When the polenta is cooked, let it cool a bit and then spread it out in a thin layer on a baking sheet lined with plastic wrap.
Making the Fries
Once your polenta is cooked and spread out, it has to cool. Honestly, I just let it sit overnight but it would probably set up fine after an hour or two in the fridge if you were in a rush. Again, this is why this recipe is really great for leftovers.
When you’re ready though, peel your polenta off the plastic wrap and cut into thin strips.
Lay these out on a baking sheet lined with parchment paper. Drizzle them with a heavy glug of olive oil and season them with salt and chili powder.
These will need to bake for 30-40 minutes to get nice and crispy. Use that time to make some queso!
Okay… the queso really only takes 10 minutes to make so you can also do laundry or something?

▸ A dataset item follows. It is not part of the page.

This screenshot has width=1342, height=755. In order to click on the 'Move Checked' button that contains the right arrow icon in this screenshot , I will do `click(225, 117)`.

Anyway, just whisk the butter and flour together over medium-low heat to form a roux. Then whisk in the milk and cheese! Season it with salt and pepper and you’re ready to go.
Polenta is a sturdy subject and it can take a lot of cooking. Don’t worry about overcooking these guys. They will just get crispier and crispier.
I like to bake mine for about 20 minutes, then flip them and bake for another 15-20 minutes.
You can go longer, but that should get you there.
Ideally you can hold up a fry and it will stay nice and straight. In other words, it’s crispy and can be dipped in delicious queso.
Because I wasn’t intending to share these, I just drizzled my queso over the whole mess of polenta fries and put my phone on do not disturb.
Make polenta (or grits). Make more than you need. Then make these.